A-Sides Music: A Guide to Recognizing Your SAENTS

Author:
Updated:
Original:
33964960_596821777352561_6030398340036820992_o

For accomplished songwriter/guitarist Rett Smith, getting ink is similar to creating music. In essence, the creator of the "band" Saents said, "tattoos inspire me the same way any work of art or artist inspires me. They inspire a thought or movement I wouldn’t of had otherwise." Expanding on that, he said, "Seeing a great tattoo is no different to me than going to museums like MoMa or The Met and being transported through the art being shown there."

With the blues/rock act's debut, self-titled EP, you'll find yourself transported a bit. Smith formed Saents with drummer Daniel Sousa as an eclectic sound that you can't pigeonhole into any one genre. But, I'll say this. The music is dark, vulnerable, and raw to the core - all with influences of spots he's lived in or passed through. (He's from New Mexico, but has lived in New York, Nashville, Los Angeles and Nashville.)

Smith assembles a bunch of musicians to make up the band. He's an accomplished solo artist and guitarist (check out Oscuro and Tularosa) in his own right, but always wanted to be a part of something bigger. I chatted with Smith recently, and asked him to expand on that a bit.

You had a solo career before this individually. Describe the dynamic of working with a full band now.

Saents has become a conduit more for creative freedom as opposed to a band or solo-career. I always felt that playing under my own name was limiting, not in a bad way necessarily, but I felt a responsibility to do almost everything. Although Saents is in a way still a solo-project, I’m now much more open to the process evolving.
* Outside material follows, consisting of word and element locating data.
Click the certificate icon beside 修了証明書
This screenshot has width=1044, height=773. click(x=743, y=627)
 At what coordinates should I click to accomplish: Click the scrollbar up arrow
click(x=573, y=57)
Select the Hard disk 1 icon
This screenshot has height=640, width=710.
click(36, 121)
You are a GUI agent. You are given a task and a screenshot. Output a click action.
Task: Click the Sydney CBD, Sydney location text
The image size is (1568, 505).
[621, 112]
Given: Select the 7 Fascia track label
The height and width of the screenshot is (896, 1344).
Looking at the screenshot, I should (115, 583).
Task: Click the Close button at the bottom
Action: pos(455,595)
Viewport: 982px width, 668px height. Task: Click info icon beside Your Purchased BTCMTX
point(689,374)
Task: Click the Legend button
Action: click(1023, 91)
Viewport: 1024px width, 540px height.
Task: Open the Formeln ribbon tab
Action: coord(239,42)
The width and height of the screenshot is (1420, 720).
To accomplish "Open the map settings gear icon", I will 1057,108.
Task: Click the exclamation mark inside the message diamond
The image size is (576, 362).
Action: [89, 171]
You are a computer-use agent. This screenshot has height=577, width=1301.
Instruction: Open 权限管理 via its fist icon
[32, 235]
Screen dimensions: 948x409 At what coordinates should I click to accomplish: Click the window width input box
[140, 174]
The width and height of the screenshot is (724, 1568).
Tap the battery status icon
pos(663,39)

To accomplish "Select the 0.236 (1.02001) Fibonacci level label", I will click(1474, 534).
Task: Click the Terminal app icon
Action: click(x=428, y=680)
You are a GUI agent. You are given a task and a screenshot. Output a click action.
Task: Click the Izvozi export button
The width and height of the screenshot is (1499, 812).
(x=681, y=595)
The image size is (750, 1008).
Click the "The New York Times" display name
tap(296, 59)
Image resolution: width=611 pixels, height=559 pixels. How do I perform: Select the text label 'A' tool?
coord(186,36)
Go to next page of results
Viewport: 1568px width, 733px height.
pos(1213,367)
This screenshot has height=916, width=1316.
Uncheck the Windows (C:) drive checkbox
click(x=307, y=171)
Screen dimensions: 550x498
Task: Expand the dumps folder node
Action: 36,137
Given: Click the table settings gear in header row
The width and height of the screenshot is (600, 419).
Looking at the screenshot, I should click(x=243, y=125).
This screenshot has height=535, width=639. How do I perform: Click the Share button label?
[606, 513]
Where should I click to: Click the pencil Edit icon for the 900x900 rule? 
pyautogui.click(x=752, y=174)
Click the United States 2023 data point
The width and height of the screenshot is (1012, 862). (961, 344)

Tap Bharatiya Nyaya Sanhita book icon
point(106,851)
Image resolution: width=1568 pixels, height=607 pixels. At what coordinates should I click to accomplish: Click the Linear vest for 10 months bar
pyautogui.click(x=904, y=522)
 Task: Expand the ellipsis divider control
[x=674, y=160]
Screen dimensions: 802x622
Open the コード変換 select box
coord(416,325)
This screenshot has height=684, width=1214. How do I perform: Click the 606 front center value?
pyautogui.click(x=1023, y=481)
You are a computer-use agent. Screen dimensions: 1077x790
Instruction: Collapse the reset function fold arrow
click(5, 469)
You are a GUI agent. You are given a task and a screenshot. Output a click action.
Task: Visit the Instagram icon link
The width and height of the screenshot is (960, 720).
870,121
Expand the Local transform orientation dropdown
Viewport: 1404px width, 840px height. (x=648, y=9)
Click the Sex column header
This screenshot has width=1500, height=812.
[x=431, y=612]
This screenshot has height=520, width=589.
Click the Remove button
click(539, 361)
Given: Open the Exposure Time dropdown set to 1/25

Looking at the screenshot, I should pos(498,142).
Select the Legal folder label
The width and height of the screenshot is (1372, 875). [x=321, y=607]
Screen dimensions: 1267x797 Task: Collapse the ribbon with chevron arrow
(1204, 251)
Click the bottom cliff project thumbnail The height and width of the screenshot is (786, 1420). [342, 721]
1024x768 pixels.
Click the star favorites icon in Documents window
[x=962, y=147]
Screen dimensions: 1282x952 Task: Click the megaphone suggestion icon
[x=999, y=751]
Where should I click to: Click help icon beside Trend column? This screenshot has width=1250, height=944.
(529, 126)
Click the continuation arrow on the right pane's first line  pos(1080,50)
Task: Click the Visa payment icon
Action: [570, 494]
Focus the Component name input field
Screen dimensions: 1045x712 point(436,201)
These songs are new to us but tell me how long you’ve lived with them and how they’ve evolved.

All of these songs were written very closely to the time they were recorded and released. I write almost constantly and really like the pressure of recording while not being completely comfortable with every little part of the arrangement. When there’s an edge and tension of not knowing what is going to happen is in the studio, the best results seem to be able to come through.

When did you decide to make it an EP versus a full length? How is that process in determining how to share your body of work?

At the moment, I really like recording and releasing EPs and having them come out more frequently. Because Saents is still so new I think it makes sense to have this approach and let people discover the music and grow along with us. I have the next two EPs recorded and can’t wait to get them out. We should have songs being released pretty steadily over the next few months.

I hear ya. Full lengths seem to be dying but do you plan on making one down the road?

They do seem to be dying out, which is kind of sad. That being said, as an artist I feel it’s important to create bodies of work that tell more of a complete story than what a single or even an EP can tell. I definitely have a plan for the full length and will begin recording sometime in the fall. The wheels are turnin’.

Talk to me about your tattoos .

I’ve taken a slow and steady approach of getting tattooed and have been lucky to always work with really amazing artists. Adrian Gallegos at High Voltage in LA did my first tattoo, which is a tribute to mother Betsy, and since have been getting mostly traditional work as the inspiration comes.

Are they all important or do you just get some throwaway fun ones.

At the moment, they are all important and represent some heavy shit, but I’m getting the urge to let go and have a little more fun with some new ideas.

Do you favor a specific artist?

My newest tattoo is a black and grey scorpion by Lizzie Duggan. Her vision and detail is really mind blowing! I’m hoping to get tattooed by her as much as I can in the next couple months.